Clémence qui était actrice n’avait pas de formation ni de connaissances particulières concernant l’art asiatique. Elle n’a jamais voyagé ni au Japon, ni en Chine, ni ailleurs en Asie mais s’est révélée une acheteuse instinctive qui a développé sa collection avec beaucoup de goût. Le statut de la femme étant ce qu’il était à l’époque sa passion était considérée comme superficielle et les objets acquis comme sans beaucoup de valeur.
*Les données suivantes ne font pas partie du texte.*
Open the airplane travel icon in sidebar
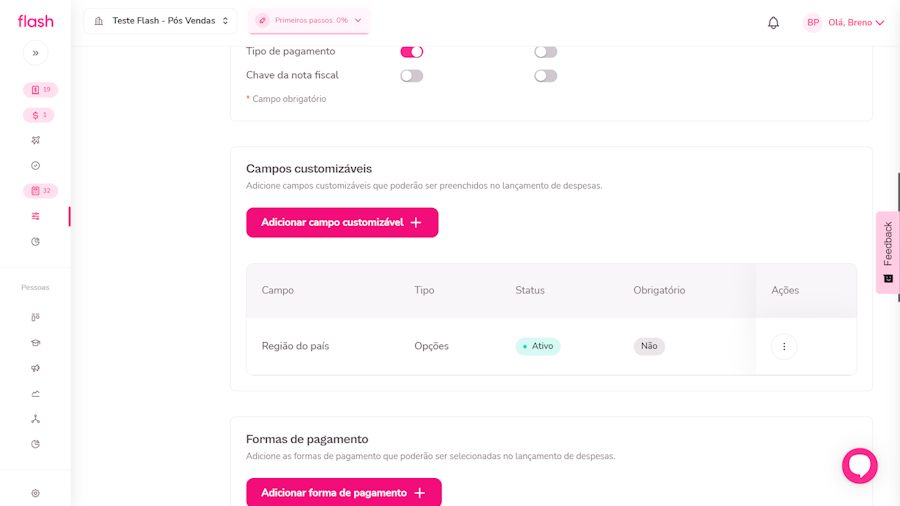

En réalité, tous les experts qui ont eu à se pencher sur ceux-ci ont unanimement conclu à leur grand intérêt artistique et patrimonial.

Alors la douzaine de visiteurs admis pour chaque visite guidée défilent devant de vastes vitrines encadrées dans des meubles conçus par Clémence et construits sur ses instructions par assemblage de boiseries aux motifs asiatiques. La collectionneuse était fascinée par les animaux fantastiques et autres chimères que l’art chinois produisait en quantité. Elle avait aussi un fort intérêt pour les Netsuke japonais, minuscules figurines servant à bloquer la cordelette fermant une pochette attachée à la ceinture du kimono. Ils sont confectionnés en bois, en ivoire, en porcelaine, en laque ou autres matériaux. Clémence était sans doute aussi quelque peu compulsive dans son goût de la collection et chimères ou netsuke sont un peu entassés mais qu’importe, la visite vaut aussi par cette plongée dans l’art oriental et l’histoire de ce couple mécène singulier. A leur succession, ils sont décédés à quelques mois d’intervalle, une femme se disant la « fille naturelle » d’Adolphe a tenté de récupérer une partie de l’héritage. La justice considéra qu’elle n’avait pas de droit sur l’héritage d’Ennery qui n’avait aucune descendance connue par ailleurs.